Task objective: Turn the records below into a numbered list, one item per line, and drop any blank lines.

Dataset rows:
-----

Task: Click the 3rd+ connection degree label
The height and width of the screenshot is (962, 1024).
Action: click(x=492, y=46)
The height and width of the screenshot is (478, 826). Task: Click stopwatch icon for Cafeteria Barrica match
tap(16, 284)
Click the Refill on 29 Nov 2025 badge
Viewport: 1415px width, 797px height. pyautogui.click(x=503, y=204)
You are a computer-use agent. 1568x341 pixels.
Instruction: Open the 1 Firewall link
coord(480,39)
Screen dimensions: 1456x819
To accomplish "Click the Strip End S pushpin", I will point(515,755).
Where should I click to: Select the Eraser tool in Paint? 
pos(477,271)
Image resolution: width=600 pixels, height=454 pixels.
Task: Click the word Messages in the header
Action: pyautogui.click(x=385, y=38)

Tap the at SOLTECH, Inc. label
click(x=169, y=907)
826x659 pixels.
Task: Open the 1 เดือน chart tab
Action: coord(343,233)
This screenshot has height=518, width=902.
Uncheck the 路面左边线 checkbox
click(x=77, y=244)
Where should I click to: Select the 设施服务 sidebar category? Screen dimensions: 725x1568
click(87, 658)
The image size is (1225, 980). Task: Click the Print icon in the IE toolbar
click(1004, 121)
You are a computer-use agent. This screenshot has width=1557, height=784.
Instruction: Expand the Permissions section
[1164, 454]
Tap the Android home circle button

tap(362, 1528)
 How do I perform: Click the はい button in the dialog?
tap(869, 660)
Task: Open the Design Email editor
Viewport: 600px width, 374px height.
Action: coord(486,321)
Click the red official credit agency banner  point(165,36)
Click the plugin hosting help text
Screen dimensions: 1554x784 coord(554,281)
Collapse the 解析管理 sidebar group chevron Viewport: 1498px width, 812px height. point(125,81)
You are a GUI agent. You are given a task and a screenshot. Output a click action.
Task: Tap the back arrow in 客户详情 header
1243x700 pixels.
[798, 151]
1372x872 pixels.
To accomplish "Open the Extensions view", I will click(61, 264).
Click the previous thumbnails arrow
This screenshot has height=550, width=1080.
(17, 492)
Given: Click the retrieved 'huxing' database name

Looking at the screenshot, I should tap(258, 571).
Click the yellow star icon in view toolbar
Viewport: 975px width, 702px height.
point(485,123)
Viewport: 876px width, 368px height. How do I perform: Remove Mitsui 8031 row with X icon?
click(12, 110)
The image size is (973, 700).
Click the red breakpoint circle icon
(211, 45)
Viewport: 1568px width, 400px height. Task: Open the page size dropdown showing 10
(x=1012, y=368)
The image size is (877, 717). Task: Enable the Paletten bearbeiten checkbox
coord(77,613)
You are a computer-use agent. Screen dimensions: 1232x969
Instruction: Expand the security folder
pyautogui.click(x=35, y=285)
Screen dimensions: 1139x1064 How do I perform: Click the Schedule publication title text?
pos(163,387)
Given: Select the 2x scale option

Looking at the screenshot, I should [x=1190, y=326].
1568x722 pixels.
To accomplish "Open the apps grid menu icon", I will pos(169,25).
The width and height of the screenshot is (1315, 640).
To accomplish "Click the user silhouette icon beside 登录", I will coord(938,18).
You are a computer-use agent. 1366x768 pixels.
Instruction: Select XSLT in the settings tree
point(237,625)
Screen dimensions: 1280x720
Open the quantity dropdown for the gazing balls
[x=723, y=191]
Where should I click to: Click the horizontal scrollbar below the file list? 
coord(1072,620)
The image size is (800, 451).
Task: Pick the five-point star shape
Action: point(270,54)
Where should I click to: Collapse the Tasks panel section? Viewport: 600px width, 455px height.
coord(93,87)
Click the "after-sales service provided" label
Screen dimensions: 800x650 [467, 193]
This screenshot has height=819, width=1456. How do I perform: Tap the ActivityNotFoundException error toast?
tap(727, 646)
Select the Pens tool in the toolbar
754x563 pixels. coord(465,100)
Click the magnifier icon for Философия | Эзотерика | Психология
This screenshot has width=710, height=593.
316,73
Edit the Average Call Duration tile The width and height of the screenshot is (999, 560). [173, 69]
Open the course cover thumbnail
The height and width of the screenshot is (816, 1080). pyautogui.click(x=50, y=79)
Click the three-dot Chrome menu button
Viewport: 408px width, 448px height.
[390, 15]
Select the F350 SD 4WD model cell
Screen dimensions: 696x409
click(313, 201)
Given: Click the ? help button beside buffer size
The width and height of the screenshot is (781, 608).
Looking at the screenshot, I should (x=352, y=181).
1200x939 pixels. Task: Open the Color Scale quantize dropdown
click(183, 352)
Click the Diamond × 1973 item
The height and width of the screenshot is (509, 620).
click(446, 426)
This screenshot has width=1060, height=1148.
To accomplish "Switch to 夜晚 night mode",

-----

Answer for this exercise:
1. Task: Click the 3rd+ connection degree label
2. The height and width of the screenshot is (962, 1024).
3. Action: click(x=492, y=46)
4. The height and width of the screenshot is (478, 826). Task: Click stopwatch icon for Cafeteria Barrica match
5. tap(16, 284)
6. Click the Refill on 29 Nov 2025 badge
7. Viewport: 1415px width, 797px height. pyautogui.click(x=503, y=204)
8. You are a computer-use agent. 1568x341 pixels.
9. Instruction: Open the 1 Firewall link
10. coord(480,39)
11. Screen dimensions: 1456x819
12. To accomplish "Click the Strip End S pushpin", I will point(515,755).
13. Where should I click to: Select the Eraser tool in Paint? 
14. pos(477,271)
15. Image resolution: width=600 pixels, height=454 pixels.
16. Task: Click the word Messages in the header
17. Action: pyautogui.click(x=385, y=38)
18. Tap the at SOLTECH, Inc. label
19. click(x=169, y=907)
20. 826x659 pixels.
21. Task: Open the 1 เดือน chart tab
22. Action: coord(343,233)
23. This screenshot has height=518, width=902.
24. Uncheck the 路面左边线 checkbox
25. click(x=77, y=244)
26. Where should I click to: Select the 设施服务 sidebar category? Screen dimensions: 725x1568
27. click(87, 658)
28. The image size is (1225, 980). Task: Click the Print icon in the IE toolbar
29. click(1004, 121)
30. You are a computer-use agent. This screenshot has width=1557, height=784.
31. Instruction: Expand the Permissions section
32. [1164, 454]
33. Tap the Android home circle button
34. tap(362, 1528)
35.  How do I perform: Click the はい button in the dialog?
36. tap(869, 660)
37. Task: Open the Design Email editor
38. Viewport: 600px width, 374px height.
39. Action: coord(486,321)
40. Click the red official credit agency banner  point(165,36)
41. Click the plugin hosting help text
42. Screen dimensions: 1554x784 coord(554,281)
43. Collapse the 解析管理 sidebar group chevron Viewport: 1498px width, 812px height. point(125,81)
44. You are a GUI agent. You are given a task and a screenshot. Output a click action.
45. Task: Tap the back arrow in 客户详情 header
46. 1243x700 pixels.
47. [798, 151]
48. 1372x872 pixels.
49. To accomplish "Open the Extensions view", I will click(61, 264).
50. Click the previous thumbnails arrow
51. This screenshot has height=550, width=1080.
52. (17, 492)
53. Given: Click the retrieved 'huxing' database name
54. Looking at the screenshot, I should tap(258, 571).
55. Click the yellow star icon in view toolbar
56. Viewport: 975px width, 702px height.
57. point(485,123)
58. Viewport: 876px width, 368px height. How do I perform: Remove Mitsui 8031 row with X icon?
59. click(12, 110)
60. The image size is (973, 700).
61. Click the red breakpoint circle icon
62. (211, 45)
63. Viewport: 1568px width, 400px height. Task: Open the page size dropdown showing 10
64. (x=1012, y=368)
65. The image size is (877, 717). Task: Enable the Paletten bearbeiten checkbox
66. coord(77,613)
67. You are a computer-use agent. Screen dimensions: 1232x969
68. Instruction: Expand the security folder
69. pyautogui.click(x=35, y=285)
70. Screen dimensions: 1139x1064 How do I perform: Click the Schedule publication title text?
71. pos(163,387)
72. Given: Select the 2x scale option
73. Looking at the screenshot, I should [x=1190, y=326].
74. 1568x722 pixels.
75. To accomplish "Open the apps grid menu icon", I will pos(169,25).
76. The width and height of the screenshot is (1315, 640).
77. To accomplish "Click the user silhouette icon beside 登录", I will coord(938,18).
78. You are a computer-use agent. 1366x768 pixels.
79. Instruction: Select XSLT in the settings tree
80. point(237,625)
81. Screen dimensions: 1280x720
82. Open the quantity dropdown for the gazing balls
83. [x=723, y=191]
84. Where should I click to: Click the horizontal scrollbar below the file list? 
85. coord(1072,620)
86. The image size is (800, 451).
87. Task: Pick the five-point star shape
88. Action: point(270,54)
89. Where should I click to: Collapse the Tasks panel section? Viewport: 600px width, 455px height.
90. coord(93,87)
91. Click the "after-sales service provided" label
92. Screen dimensions: 800x650 [467, 193]
93. This screenshot has height=819, width=1456. How do I perform: Tap the ActivityNotFoundException error toast?
94. tap(727, 646)
95. Select the Pens tool in the toolbar
96. 754x563 pixels. coord(465,100)
97. Click the magnifier icon for Философия | Эзотерика | Психология
98. This screenshot has width=710, height=593.
99. 316,73
100. Edit the Average Call Duration tile The width and height of the screenshot is (999, 560). [173, 69]
101. Open the course cover thumbnail
102. The height and width of the screenshot is (816, 1080). pyautogui.click(x=50, y=79)
103. Click the three-dot Chrome menu button
104. Viewport: 408px width, 448px height.
105. [390, 15]
106. Select the F350 SD 4WD model cell
107. Screen dimensions: 696x409
108. click(313, 201)
109. Given: Click the ? help button beside buffer size
110. The width and height of the screenshot is (781, 608).
111. Looking at the screenshot, I should (x=352, y=181).
112. 1200x939 pixels. Task: Open the Color Scale quantize dropdown
113. click(183, 352)
114. Click the Diamond × 1973 item
115. The height and width of the screenshot is (509, 620).
116. click(446, 426)
117. This screenshot has width=1060, height=1148.
118. To accomplish "Switch to 夜晚 night mode",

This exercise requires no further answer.